Curia Raetorum
Curia Raetorum ist eine römische Siedlung (vicus) im Zentrum der Stadt Chur im Kanton Graubünden (Schweiz).
Geschichte
Der Ursprung der Siedlung liegt in vorrömischer Zeit, sie befand sich an der Stelle des heutigen Welschdörfli am linken Ufer der Plessur. Der Name Curia könnte eine lateinische Form der keltischen kora, korje für Stamm oder Sippe sein. Nachdem die Räter um 15 v. Chr. durch die beiden Stiefsöhne des Kaisers Augustus (27 v. Chr.–14 n. Chr.), Drusus und Tiberius, gewaltsam dem römischen Reich als römische Provinz Raetia eingegliedert worden waren, wurden sie im Verlauf der römischen Herrschaft romanisiert.
Wohl zur Sicherung der Bündner Alpenpässe (Splügenpass und Septimerpass) entstand in der Siedlung eine Militärstation. Curia war ein Schnittpunkt der Römerstrasse zwischen Vindonissa (Windisch), Turicum (Zürich), Centum Prata (Kempraten) auf der Alpenroute zwischen Walensee-Zürichsee und Rhein. Um 300 n. Chr. entstand ein Kastell (Curia Raetorum).
Im Zuge der diokletianischen Reichsreformen entstanden durch Teilung der Provinz Raetia die beiden Provinzen Raetia prima (Curiensis) und Raetia secunda (Vindelica). Curia Raetorum kam wohl nach 310 n. Chr. die Rolle der Hauptstadt von Raetia Prima bei. In der Spätantike, d. h. seit dem 4. Jahrhundert n. Chr., war Curia Raetorum Sitz eines 452 ersterwähnten Bischofs (Asinio).
Archäologische Erschliessung
Einige römische Strukturen sind heute unter den Schutzbauten Welschdörfli konserviert.
Im Südosten der antiken Siedlung konnte 1975 das sogenannte «Haus des Merkur» ausgegraben werden. Es erhielt den Namen wegen der gut erhaltenen Figur des Merkurs auf Resten von Wandmalereien, die auf weissem Grund ein einfaches Feldermuster zeigen. Die Rahmungen der Felder sind rot. In einem Feld findet sich die Figur des Merkur, die an dem Caduceus (Hermesstab) leicht zu erkennen ist. In einem anderen Feld ist ein Vogelbauer gemalt. Auf der Wand ist der Spruch geritzt: MULTIS ANNIS VIVAM (Auf dass ich lange lebe).[1]
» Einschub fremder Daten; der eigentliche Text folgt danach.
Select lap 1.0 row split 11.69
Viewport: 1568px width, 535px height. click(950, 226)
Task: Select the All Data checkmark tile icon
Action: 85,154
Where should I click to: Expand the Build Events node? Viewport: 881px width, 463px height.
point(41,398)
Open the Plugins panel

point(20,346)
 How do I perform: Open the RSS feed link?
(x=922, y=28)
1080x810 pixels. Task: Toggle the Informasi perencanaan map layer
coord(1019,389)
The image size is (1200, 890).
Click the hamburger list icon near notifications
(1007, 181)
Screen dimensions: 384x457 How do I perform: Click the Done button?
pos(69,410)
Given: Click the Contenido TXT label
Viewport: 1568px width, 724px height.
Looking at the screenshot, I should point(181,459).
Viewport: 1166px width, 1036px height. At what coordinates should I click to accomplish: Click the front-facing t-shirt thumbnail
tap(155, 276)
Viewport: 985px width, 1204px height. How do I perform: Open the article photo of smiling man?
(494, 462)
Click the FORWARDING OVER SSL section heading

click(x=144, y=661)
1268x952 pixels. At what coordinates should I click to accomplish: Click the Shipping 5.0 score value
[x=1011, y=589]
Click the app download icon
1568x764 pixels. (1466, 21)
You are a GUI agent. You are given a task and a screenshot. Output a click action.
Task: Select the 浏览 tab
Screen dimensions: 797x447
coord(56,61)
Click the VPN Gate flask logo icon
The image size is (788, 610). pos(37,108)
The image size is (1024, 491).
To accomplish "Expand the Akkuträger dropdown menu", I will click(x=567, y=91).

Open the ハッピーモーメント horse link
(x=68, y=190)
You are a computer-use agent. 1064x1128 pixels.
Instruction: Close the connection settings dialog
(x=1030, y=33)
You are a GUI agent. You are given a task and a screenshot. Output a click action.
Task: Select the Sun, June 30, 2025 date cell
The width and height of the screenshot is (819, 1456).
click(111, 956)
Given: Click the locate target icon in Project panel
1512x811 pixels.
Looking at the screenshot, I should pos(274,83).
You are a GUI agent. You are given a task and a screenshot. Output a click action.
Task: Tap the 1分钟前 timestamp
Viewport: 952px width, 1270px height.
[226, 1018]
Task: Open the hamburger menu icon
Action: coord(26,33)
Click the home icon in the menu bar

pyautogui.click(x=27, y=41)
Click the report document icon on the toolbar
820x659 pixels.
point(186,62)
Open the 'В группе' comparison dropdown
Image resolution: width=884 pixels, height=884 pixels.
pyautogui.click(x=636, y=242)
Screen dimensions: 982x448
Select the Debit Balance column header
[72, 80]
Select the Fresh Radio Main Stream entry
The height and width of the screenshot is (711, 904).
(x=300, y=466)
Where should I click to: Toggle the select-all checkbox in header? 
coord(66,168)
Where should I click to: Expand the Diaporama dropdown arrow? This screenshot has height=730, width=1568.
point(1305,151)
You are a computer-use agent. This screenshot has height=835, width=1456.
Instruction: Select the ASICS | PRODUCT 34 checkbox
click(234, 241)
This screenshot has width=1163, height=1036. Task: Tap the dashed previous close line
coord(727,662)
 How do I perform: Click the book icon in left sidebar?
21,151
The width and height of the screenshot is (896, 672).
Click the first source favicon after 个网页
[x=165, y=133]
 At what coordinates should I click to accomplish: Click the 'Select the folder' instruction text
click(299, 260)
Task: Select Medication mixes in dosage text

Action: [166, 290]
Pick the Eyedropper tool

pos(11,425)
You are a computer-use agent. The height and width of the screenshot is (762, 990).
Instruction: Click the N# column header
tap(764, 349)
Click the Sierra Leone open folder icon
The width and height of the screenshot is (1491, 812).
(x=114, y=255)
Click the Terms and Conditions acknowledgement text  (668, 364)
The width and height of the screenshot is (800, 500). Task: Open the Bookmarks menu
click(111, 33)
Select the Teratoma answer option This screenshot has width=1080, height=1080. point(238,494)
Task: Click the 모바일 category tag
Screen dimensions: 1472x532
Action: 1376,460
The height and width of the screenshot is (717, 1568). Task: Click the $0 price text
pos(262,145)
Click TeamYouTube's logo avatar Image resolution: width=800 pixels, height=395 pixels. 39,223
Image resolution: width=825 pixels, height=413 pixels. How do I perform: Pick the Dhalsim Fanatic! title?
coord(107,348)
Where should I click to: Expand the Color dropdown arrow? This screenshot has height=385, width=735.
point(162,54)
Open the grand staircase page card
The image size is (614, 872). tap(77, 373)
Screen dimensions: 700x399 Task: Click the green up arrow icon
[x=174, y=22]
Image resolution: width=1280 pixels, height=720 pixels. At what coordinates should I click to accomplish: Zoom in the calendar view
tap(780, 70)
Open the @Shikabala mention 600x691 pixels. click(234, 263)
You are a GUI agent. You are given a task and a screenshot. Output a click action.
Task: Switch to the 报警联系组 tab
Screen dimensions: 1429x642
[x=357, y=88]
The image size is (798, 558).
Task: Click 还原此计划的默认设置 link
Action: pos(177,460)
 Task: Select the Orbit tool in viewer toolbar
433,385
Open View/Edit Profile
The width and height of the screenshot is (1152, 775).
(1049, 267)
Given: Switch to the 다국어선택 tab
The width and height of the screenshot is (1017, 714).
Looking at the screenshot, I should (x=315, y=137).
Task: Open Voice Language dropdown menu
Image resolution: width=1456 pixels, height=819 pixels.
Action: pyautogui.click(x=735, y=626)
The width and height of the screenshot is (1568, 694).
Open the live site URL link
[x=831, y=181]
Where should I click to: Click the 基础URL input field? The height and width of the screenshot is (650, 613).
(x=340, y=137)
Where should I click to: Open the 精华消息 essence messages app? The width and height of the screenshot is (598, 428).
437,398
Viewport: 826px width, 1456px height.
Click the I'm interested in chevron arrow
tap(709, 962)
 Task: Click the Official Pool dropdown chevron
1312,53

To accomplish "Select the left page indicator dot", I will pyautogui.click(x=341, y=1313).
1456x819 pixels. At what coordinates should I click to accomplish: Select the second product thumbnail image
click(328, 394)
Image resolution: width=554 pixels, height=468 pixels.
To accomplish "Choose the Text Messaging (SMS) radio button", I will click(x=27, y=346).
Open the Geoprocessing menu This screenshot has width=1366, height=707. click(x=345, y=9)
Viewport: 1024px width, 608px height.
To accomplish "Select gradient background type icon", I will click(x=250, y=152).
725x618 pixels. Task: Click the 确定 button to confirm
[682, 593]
Die Grabkammer der ersten Bischöfe wurde 1851 beim Bau der ersten Kantonschule entdeckt, aber erst 1955 bis 1957 genauer untersucht. Die gewölbte Kammer ist 7,15 × 4,55 gross, war ausgemalt und zum Teil mit einem Mosaik ausgestattet. An der Rückwand sind Reste von grossen Figuren zu erkennen, an den Seitenwänden über einer 1,4 m hohen Sockelzone mit Marmorimitationen Rankenmuster mit Vögeln. Die Grabkammer datiert ins 5. Jahrhundert n. Chr.[2]
Einzelnachweise
- Walter Drack: Römische Wandmalerei aus der Schweiz, Raggi-Verlag Feldmeilen 1986, S. 45, Tafel 10.
- Walter Drack: Römische Wandmalerei aus der Schweiz, Raggi-Verlag Feldmeilen 1986, S. 71–74, Tafel 16.
Literatur
- Anne Hochuli-Gysel, Anita Siegfried-Weiss, Eeva Ruoff, Verena Schaltenbrand: Chur in römischer Zeit. Band 1: Ausgrabungen Areal Dosch (= Antiqua. Band 12). Verlag Schweizerische Gesellschaft für Ur- und Frühgeschichte, Basel 1986, ISBN 3-908006-04-X.
- Anne Hochuli-Gysel, Anita Siegfried-Weiss, Eeva Ruoff, Verena Schaltenbrand Obrecht: Chur in römischer Zeit. Band 2: A. Ausgrabungen Areal Markthallenplatz. B. Historischer Überblick. (= Antiqua. Band 19). Verlag Schweizerische Gesellschaft für Ur- und Frühgeschichte, Basel 1991, ISBN 3-908006-11-2.
- Jürg Rageth: Chur-Welschdörfli, Schutzbau Areal Ackermann (= Archäologischer Führer der Schweiz. Band 29). Chur 1998.